9.5Le Comité constate que même si l’État partie conteste certains faits allégués par Mme Njamba, notamment ses affirmations relatives aux activités politiques de son époux, les principales questions que soulève cette communication ont trait au poids juridique devant être attribué aux faits qui ne sont pas contestés, tels que le risque que courraient les requérantes à leur retour. Le Comité note que l’État partie lui-même reconnaît que des violences sexuelles sont commises dans la province de l’Équateur, dans une large mesure dans les villages ruraux (par. 9.2). Il note que depuis la dernière réponse de l’État partie en date du 19 mars 2010 au sujet de la situation générale des droits de l’homme en République démocratique du Congo, un deuxième rapport conjoint sur la situation en République démocratique du Congo établi par sept experts de l’Organisation des Nations Unies a été publié; il fait état de violences d’une ampleur alarmante contre les femmes à travers le pays et conclut que: «la violence contre les femmes, en particulier le viol et le viol collectif commis par des hommes en uniforme comme par des civils, reste un grave problème, y compris dans les régions qui ne sont pas touchées par un conflit armé». En outre, un deuxième rapport de la Haut-Commissaire des Nations Unies aux droits de l’homme sur la situation des droits de l’homme et les activités du Haut-Commissariat en République démocratique du Congo ainsi que d’autres rapports de l’ONU mentionnent le nombre alarmant de cas de violence sexuelle à travers le pays, confirmant que ces cas «ne sont pas limités aux zones de conflit armé mais se produisent partout dans le pays». En examinant ces renseignements, le Comité a à l’esprit son Observation générale no 2 concernant l’article 2, dans laquelle il est rappelé que le fait que l’État «n’exerce pas la diligence voulue pour mettre un terme à ces actes, les sanctionner et en indemniser les victimes a pour effet de favoriser ou de permettre la commission, en toute impunité, par des agents non étatiques, d’actes interdits par la Convention…». À la lumière de toutes les informations susmentionnées, le Comité considère que le conflit que connaît la République démocratique du Congo, dont témoignent tous les rapports récents de l’Organisation des Nations Unies, fait qu’il lui est impossible de distinguer des zones particulières du pays qui pourraient être considérées comme sûres pour les requérantes au regard de leur situation actuelle et potentielle.

9.6En conséquence, le Comité considère, après avoir pesé tous les facteurs de ce cas d’espèce et évalué les conséquences juridiques liées à ces facteurs, qu’il y a de sérieux motifs de croire que les requérantes risquent d’être soumises à la torture si elles sont renvoyées en République démocratique du Congo.

10.Le Comité contre la torture, agissant en vertu du paragraphe 7 de l’article 22 de la Convention contre la torture et autres peines ou traitements cruels, inhumains ou dégradants, conclut que l’expulsion des requérantes vers la République démocratique du Congo constituerait une violation de l’article 3 de la Convention.

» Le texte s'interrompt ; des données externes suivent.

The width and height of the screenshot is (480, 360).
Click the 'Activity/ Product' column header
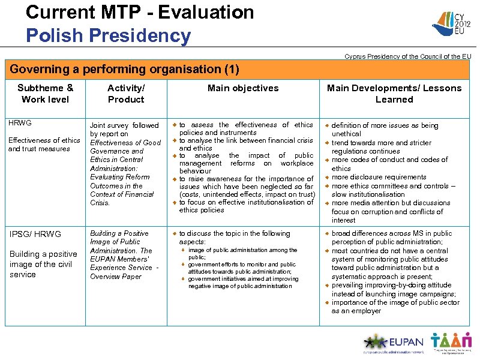[125, 94]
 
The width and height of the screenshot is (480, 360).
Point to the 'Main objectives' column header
[242, 88]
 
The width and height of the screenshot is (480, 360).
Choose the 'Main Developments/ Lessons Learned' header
[394, 94]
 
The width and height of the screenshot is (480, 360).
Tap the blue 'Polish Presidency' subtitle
[108, 35]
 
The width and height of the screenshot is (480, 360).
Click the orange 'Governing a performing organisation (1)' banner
[124, 70]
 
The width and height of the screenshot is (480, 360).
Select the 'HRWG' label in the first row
[20, 123]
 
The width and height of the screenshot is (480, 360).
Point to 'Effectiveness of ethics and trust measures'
[44, 145]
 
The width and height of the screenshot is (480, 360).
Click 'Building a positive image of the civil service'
[43, 264]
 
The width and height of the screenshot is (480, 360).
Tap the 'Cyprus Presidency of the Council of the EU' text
[407, 56]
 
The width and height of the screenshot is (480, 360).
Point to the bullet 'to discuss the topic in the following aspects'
[235, 237]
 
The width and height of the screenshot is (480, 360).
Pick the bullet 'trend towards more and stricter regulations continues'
[382, 147]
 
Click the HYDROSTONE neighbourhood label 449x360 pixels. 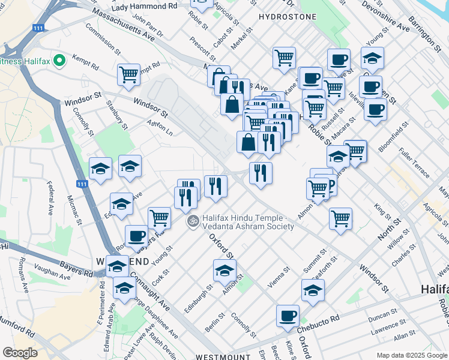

11.Le Comité invite l’État partie, conformément au paragraphe 5 de l’article 112 de son règlement intérieur, à l’informer, dans un délai de quatre-vingt-dix jours à compter de la date de la transmission de la présente décision, des mesures qu’il aura prises en réponse à cette décision.

[Adopté en anglais (version originale), en espagnol, en français et en russe. Paraîtra aussi ultérieurement en arabe et en chinois dans le rapport annuel du Comité à l’Assemblée générale.]